• _EXERCISE AIM_
Could you edit the data below so that "screenshot" becomes "screen image" throughout, with every other word kept the same and the pictures left out?

• _EXTRACTED INFORMATION_
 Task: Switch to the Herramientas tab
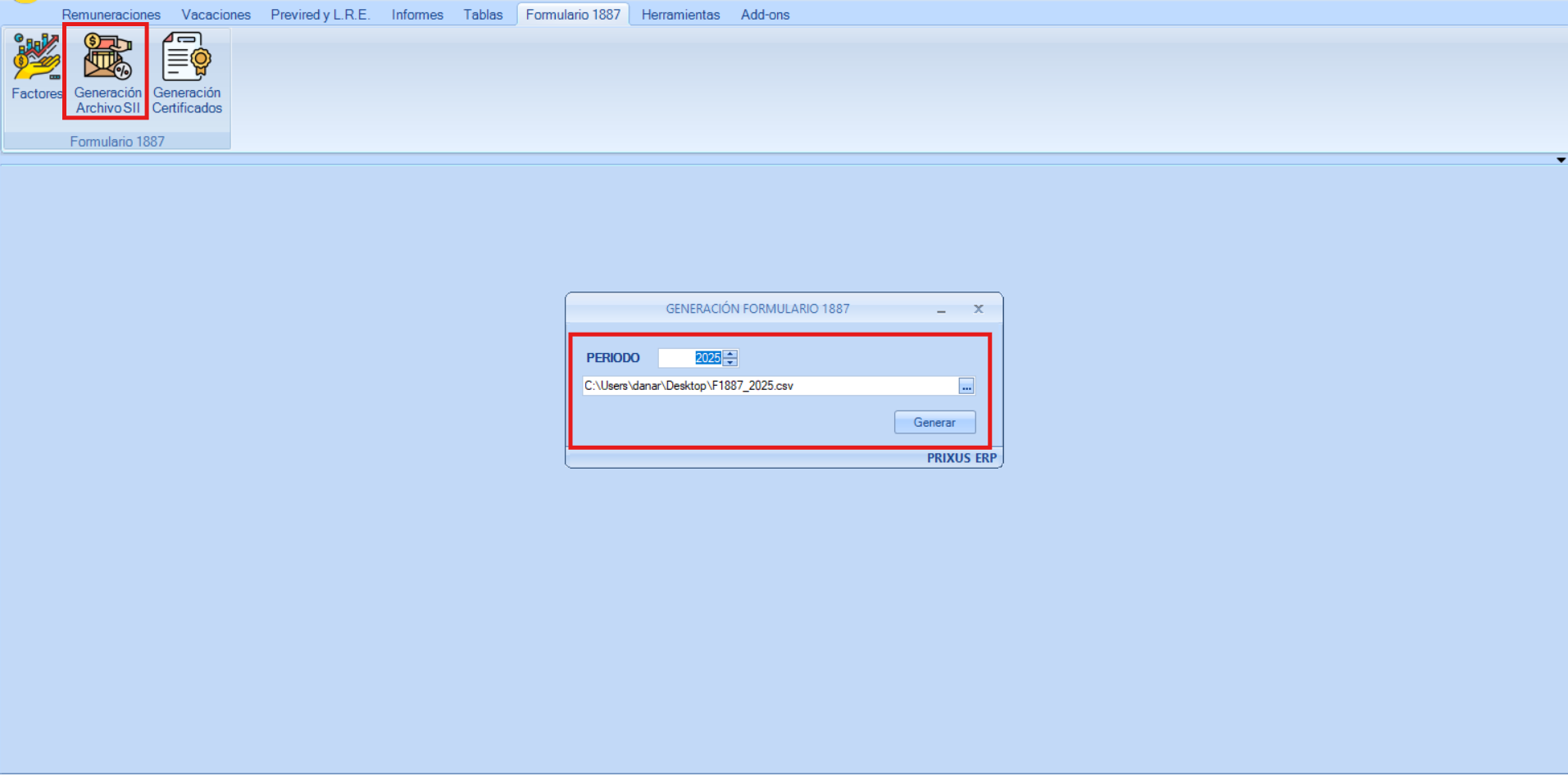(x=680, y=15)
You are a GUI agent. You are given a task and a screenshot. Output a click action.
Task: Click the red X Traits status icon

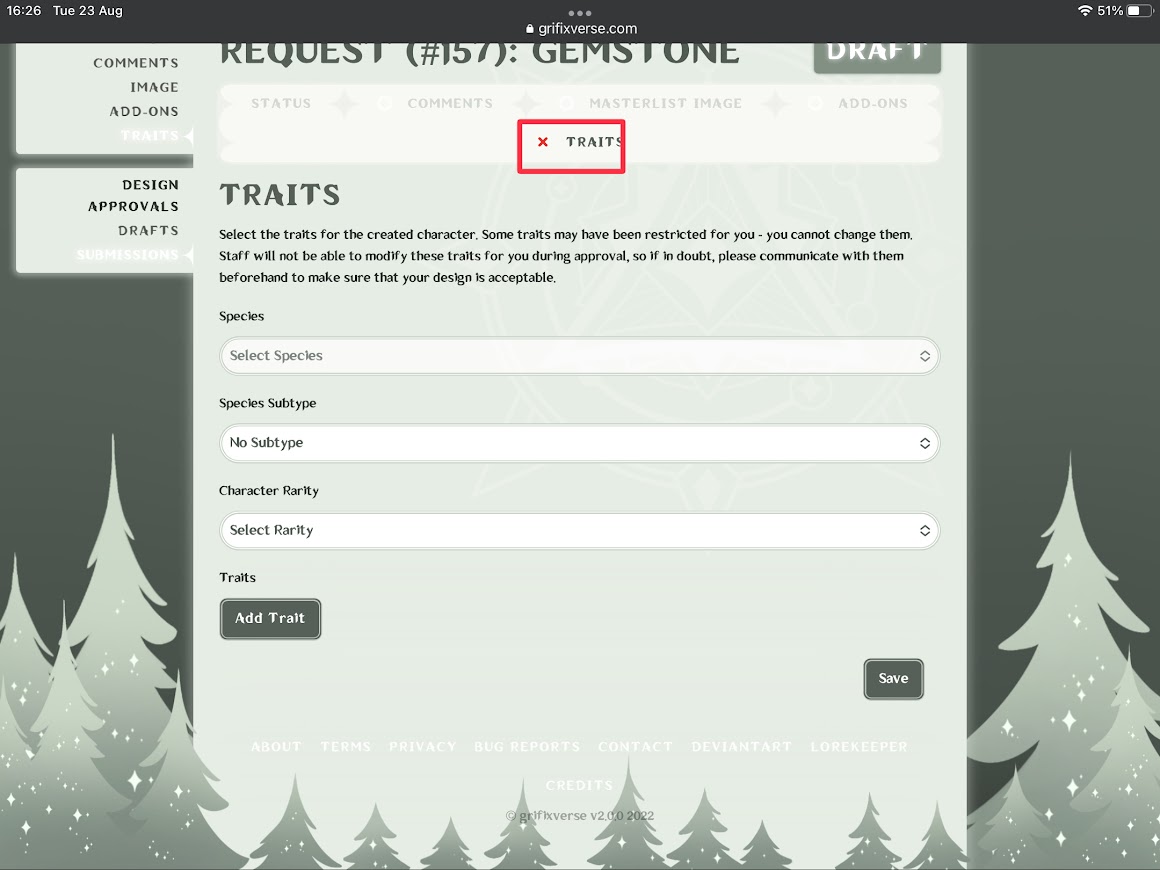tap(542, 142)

• _TASK ANSWER_
 Task: Switch to the Herramientas tab
(x=680, y=15)
You are a GUI agent. You are given a task and a screen image. Output a click action.
Task: Click the red X Traits status icon

tap(542, 142)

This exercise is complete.